Fresh Egg Pasta

MAKES: 4 servings

TIME: At least 1 hour, somewhat unattended

Egg pasta at its best; this Emiglia-Romagna-style pasta is rich and golden in color from the egg yolks. Because this recipe has a good amount of egg in it, the dough is moist and forgiving benefit if you’re a beginner.

About 2 cups all-purpose flour, plus more as needed

1 teaspoon salt

2 eggs

3 egg yolks

With a food processor: Combine the flour and salt in the container and pulse once or twice. Add the eggs and yolks all at once and turn the machine on. Process just until a ball begins to form, about 30 seconds. Add a few drops of water if the dough is dry and grainy; add a tablespoon of flour if the dough sticks to the side of the bowl.

By hand: Combine 11/2 cups of flour and the salt on a counter or large board. Make a well in the middle. Into this well, break the eggs and yolks. Beat the eggs with a fork, slowly and gradually incorporating a little of the flour at a time. When it becomes too hard to stir with the fork, use your hands. When all the flour has been mixed in, knead the dough, pushing it against the board and folding it repeatedly until it is not at all sticky and quite stiff.

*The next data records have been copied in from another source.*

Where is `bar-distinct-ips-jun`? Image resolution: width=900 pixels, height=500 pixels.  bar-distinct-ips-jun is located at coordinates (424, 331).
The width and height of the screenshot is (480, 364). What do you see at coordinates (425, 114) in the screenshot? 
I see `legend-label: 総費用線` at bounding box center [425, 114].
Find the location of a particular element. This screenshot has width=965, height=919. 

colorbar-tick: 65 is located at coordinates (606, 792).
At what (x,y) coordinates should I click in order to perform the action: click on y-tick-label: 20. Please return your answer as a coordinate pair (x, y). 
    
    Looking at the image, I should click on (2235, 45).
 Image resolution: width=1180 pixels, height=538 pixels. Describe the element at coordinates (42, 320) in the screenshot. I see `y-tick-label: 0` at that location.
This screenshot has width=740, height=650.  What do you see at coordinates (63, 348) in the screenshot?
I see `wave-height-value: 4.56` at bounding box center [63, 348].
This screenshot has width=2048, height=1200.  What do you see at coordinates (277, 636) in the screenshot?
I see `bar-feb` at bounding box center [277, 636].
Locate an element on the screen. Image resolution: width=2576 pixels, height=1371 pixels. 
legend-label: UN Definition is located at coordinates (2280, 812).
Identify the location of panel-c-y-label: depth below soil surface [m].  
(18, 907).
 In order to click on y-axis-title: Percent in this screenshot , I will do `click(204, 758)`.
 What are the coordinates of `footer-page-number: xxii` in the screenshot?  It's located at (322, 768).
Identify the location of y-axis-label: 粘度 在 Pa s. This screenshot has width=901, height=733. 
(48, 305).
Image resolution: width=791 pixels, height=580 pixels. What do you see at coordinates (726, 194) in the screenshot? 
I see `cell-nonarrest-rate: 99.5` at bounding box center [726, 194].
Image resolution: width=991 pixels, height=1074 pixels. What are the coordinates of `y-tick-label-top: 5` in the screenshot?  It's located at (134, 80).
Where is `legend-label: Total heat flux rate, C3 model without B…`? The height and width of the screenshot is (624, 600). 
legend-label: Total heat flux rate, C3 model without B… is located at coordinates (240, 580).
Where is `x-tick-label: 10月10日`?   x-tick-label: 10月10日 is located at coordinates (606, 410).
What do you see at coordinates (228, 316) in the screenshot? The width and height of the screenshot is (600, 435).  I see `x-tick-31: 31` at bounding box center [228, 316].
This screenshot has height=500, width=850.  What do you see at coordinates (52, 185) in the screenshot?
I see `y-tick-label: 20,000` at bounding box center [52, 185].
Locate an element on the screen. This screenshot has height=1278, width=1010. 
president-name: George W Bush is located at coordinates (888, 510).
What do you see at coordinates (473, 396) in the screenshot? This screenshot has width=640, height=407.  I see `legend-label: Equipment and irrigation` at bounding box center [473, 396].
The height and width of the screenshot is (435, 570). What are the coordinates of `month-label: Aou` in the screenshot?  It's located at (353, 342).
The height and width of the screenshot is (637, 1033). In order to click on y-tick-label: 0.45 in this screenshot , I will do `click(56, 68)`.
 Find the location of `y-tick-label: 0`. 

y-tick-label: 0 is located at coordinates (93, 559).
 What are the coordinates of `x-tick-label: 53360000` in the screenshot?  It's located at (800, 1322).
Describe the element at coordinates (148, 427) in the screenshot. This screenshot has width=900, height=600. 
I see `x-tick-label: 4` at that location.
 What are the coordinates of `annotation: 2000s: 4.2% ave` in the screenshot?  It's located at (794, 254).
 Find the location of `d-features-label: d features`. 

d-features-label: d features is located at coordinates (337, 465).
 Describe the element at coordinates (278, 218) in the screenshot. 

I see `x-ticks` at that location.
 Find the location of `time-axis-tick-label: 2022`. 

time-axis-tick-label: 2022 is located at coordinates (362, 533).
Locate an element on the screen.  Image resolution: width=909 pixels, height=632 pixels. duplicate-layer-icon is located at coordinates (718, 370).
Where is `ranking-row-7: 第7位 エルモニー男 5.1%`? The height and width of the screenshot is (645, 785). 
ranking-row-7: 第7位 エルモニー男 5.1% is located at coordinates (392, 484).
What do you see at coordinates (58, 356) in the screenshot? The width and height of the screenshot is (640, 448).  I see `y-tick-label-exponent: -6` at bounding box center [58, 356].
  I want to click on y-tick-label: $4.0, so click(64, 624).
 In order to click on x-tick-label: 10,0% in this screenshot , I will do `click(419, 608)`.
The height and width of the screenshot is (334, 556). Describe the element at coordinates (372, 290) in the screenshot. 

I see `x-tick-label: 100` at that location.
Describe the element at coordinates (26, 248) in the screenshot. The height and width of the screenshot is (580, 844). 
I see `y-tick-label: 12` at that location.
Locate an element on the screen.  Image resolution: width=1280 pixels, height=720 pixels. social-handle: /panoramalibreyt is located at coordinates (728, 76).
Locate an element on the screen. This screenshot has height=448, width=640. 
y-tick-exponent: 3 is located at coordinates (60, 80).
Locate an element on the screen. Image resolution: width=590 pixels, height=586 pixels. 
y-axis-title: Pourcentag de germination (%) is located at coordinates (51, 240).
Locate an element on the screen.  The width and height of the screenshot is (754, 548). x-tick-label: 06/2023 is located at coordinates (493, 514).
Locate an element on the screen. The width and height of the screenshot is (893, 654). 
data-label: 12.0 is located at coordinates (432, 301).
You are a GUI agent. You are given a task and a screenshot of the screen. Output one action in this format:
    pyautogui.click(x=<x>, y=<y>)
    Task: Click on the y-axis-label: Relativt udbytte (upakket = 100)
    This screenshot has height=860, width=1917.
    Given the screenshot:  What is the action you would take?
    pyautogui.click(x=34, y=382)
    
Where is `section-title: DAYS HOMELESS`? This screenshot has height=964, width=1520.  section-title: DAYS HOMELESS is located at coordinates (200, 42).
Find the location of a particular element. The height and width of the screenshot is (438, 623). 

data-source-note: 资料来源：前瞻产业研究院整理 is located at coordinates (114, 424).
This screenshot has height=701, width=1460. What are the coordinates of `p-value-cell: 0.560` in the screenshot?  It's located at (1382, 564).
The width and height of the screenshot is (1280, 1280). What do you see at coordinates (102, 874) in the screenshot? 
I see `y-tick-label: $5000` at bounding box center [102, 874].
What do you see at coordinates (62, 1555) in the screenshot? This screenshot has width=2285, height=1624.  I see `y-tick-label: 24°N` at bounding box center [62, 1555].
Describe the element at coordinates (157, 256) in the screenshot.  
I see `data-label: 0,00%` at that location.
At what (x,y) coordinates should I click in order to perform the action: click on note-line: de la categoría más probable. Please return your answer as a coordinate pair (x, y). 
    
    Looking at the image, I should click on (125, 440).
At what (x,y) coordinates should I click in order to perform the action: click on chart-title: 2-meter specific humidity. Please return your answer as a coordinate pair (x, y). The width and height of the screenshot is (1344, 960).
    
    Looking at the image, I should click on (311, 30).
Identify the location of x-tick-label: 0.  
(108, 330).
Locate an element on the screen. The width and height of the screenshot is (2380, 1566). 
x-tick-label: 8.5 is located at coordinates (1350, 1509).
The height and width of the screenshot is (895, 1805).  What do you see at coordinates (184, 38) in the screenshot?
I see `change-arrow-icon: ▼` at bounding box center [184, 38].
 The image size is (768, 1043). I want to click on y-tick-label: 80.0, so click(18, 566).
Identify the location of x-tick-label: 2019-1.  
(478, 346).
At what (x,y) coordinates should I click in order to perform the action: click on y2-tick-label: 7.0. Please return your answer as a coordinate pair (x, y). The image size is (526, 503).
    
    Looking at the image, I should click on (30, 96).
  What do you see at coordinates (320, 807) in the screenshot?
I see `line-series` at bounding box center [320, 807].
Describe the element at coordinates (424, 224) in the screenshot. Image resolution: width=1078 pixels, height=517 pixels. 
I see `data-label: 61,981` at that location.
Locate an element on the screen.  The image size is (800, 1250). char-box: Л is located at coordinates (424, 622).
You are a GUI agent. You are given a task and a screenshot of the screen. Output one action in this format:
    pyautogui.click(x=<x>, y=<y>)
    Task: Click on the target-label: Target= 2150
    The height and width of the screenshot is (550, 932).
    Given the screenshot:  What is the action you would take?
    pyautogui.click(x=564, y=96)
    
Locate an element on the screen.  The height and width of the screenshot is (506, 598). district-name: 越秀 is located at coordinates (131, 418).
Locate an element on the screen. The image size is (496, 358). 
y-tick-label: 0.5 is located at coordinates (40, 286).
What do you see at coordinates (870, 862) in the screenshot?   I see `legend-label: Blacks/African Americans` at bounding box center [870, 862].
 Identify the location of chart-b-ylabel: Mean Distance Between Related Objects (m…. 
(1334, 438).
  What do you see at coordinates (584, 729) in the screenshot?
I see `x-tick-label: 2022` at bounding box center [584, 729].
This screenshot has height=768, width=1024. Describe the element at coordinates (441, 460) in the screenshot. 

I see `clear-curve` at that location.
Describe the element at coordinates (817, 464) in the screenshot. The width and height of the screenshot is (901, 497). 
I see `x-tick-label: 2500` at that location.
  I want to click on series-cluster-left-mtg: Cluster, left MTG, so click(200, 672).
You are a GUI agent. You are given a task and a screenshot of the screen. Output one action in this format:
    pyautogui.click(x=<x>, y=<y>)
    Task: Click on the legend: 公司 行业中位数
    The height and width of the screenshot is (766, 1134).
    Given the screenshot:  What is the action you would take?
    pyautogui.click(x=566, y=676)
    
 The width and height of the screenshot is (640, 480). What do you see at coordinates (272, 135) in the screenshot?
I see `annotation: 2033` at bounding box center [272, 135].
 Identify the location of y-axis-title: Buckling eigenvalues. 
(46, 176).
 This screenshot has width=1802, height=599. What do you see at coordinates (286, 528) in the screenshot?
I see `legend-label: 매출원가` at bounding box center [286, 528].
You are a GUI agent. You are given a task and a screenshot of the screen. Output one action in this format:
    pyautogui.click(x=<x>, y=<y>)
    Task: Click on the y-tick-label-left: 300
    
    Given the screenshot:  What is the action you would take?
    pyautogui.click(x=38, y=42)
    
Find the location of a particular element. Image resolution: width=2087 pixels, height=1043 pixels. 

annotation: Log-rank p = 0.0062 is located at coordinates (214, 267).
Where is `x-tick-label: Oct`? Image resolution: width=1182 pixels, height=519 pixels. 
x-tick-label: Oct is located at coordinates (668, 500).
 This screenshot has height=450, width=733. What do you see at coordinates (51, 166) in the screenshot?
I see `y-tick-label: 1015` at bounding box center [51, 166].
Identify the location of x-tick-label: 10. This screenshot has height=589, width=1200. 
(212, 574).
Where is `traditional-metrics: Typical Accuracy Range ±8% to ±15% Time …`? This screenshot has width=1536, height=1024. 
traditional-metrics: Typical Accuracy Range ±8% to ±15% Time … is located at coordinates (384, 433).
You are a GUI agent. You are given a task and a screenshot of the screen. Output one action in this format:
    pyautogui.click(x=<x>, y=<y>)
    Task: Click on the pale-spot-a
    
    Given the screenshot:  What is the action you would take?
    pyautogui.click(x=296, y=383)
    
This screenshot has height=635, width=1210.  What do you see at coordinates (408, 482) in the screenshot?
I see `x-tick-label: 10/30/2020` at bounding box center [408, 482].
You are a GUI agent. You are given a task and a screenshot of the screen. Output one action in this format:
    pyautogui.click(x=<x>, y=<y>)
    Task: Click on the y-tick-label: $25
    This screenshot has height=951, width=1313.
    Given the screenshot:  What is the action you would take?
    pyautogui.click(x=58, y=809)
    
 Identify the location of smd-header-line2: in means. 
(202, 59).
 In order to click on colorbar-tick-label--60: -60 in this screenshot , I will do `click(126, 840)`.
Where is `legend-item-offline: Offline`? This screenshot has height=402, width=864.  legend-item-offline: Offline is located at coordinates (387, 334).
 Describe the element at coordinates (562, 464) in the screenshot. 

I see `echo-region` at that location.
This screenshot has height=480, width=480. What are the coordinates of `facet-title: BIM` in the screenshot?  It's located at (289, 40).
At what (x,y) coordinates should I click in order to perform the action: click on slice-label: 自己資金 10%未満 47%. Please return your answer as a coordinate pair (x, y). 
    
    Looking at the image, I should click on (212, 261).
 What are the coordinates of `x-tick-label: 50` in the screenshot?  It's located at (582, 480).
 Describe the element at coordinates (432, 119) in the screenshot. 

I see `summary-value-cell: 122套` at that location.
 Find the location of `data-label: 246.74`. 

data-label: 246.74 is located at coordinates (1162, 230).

Sprinkle the dough with a little of the reserved flour and cover with plastic or a cloth; let it rest for about 30 minutes. (You can store the dough in the refrigerator, wrapped in plastic, until you’re ready to roll it out, for up to 24 hours.)

Clamp a pasta machine to the counter; sprinkle your work surface lightly with flour. Cut off about one-third of the dough; wrap the rest in plastic or cloth while you work. Roll the dough lightly in the flour and use your hands to flatten it into a rectangle about the width of the machine. Set the machine to its highest (that is, thickest) setting and crank the dough through. If it sticks, dust it with a little more flour. Repeat. Set the machine to its next-thinnest setting and repeat. Each time, if the pasta sticks, sprinkle it with a little more flour and, each time, put the dough through the machine twice.

Continue to work your way down (or up, as the case may be each machine is numbered differently) through the numbers. If at any point the dough tears badly, bunch it together and start again (you will quickly get the hang of it). Use as much flour as you need to, but in small amounts each time.

Pass the dough through the machines thinnest setting, only once. (If this fails, pass it through the next-thinnest once.) Flour the dough lightly, cover it, and set it aside. Repeat the process with the remaining dough.

Cut each sheet into rectangles roughly 16 inches long and as wide as the machine; trim the ends to make it neat. Put it through the machine once more, this time using the broadest (tagliatelle) cutter. Or cut by hand into broad strips (pappardelle). Cook right away or hang the strands to dry for up to a couple of hours.

To cook the noodles, drop them into boiling salted water; they’ll be done when tender, in less than 3 (and probably less than 2) minutes. Sauce them immediately and serve.

Variation

Pizzocheri. A more robust, buckwheat pasta: Use 11/2 cups fine buckwheat flour and 1/2 cup all-purpose flour.